Karen Petrou: The High Cost to Competitiveness of the Bankers’ Quest for Certainty
FedFin reports since at least 2011 have identified the comparative advantage nonbanks enjoy thanks to lots of costly bank-only standards. However, we missed one big nonbank advantage sure to prove even more decisive in the stablecoin wars: bankers crave regulatory certainty even as their competitors aggressively exploit the battlefield advantage that uncertainty gives to those who dare.
Bankers aren’t dare-devils because they’re not supposed to be. Indeed, anyone who takes someone else’s money should be very, very careful. Decades of accepting deposits under strict rules without meaningful competition meant that most bankers rightly asked a lot of questions before doing anything even a little bit novel. To be sure, high-flying bankers abused taxpayer benefits thanks to negligent or even captive supervisors and rules weren’t always right. Still, rules and the supervisors who enforced them generally kept bankers in their lane since there wasn’t any faster traffic.

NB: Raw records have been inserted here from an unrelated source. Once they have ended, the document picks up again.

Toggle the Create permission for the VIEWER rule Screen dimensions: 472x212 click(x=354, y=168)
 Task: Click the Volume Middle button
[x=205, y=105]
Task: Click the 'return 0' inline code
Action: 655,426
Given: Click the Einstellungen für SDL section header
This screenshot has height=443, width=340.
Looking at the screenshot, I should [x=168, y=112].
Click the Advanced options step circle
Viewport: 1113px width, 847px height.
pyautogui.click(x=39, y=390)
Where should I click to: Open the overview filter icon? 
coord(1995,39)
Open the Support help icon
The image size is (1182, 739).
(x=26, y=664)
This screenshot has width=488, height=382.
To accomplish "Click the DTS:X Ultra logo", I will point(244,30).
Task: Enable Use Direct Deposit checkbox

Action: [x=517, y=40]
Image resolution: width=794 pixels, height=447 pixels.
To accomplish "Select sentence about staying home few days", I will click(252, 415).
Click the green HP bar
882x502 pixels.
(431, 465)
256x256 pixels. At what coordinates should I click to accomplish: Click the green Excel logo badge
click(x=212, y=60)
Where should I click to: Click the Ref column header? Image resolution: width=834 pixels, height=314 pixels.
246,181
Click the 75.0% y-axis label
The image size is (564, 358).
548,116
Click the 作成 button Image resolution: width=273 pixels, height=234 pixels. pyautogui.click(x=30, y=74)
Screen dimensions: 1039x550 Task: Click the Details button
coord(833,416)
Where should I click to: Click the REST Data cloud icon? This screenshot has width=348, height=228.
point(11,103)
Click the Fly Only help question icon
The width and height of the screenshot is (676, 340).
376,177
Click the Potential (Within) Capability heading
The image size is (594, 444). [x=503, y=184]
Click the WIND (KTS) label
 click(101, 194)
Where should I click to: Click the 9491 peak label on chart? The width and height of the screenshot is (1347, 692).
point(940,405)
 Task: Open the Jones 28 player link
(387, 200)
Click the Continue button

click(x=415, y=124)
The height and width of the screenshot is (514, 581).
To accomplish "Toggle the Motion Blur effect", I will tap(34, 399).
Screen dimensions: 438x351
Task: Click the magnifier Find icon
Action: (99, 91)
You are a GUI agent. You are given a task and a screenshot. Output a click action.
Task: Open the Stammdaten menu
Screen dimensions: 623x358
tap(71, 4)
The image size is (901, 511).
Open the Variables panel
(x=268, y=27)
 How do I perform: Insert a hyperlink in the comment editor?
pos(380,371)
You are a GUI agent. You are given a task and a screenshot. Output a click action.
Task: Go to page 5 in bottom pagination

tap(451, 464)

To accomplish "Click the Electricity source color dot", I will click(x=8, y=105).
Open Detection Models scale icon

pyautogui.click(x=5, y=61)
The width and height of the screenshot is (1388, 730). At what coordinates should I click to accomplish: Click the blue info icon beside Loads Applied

This comfy balance between caution and competitiveness was fiercely challenged for the first time when money-market funds dawned in the late 1970s, luring bank deposits at a time when anachronistic rules barred banks from offering competitive interest rates. High-flying bankers then sought to evade these constraints by making high-risk loans, thus bringing about the 1980s S&L crisis and the banking debacle that followed in the early 1990s. Both of these were systemic in terms of taxpayer cost, but neither had macroeconomic or financial-stability impact.
Newer, better rules succeeded these crises, but they were outflanked as “nonbank banks” became the first commercial firms to exploit …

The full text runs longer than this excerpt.